■ Problem: Each line that includes the word "three" should be copied from the records.

- - - - -

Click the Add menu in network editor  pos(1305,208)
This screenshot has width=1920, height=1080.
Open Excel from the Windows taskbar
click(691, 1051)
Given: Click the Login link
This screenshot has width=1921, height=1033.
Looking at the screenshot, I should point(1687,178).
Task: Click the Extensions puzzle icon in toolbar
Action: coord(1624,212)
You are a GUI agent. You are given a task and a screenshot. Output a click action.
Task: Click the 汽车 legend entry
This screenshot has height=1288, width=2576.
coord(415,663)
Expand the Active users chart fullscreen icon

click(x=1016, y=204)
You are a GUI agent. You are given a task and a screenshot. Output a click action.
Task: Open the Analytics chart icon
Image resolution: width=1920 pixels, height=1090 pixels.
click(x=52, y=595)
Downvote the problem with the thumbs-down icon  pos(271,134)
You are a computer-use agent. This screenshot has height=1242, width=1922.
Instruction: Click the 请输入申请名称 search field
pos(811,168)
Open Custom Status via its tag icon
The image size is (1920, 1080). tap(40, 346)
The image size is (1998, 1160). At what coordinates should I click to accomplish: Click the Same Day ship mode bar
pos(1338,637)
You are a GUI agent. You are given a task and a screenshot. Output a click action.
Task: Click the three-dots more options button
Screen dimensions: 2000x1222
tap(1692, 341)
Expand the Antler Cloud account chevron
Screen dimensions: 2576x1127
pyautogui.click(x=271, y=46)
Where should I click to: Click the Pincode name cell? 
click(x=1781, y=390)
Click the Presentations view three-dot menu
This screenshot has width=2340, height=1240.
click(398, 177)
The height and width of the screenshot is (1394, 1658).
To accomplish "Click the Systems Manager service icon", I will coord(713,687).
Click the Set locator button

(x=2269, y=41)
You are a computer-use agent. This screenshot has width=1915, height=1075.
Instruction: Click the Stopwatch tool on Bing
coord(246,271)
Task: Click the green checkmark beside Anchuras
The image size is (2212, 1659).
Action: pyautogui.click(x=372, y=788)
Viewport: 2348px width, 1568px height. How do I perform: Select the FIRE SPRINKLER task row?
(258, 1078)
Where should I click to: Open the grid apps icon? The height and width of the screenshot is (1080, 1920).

- - - - -

■ Your response:
Task: Click the three-dots more options button
Click the Presentations view three-dot menu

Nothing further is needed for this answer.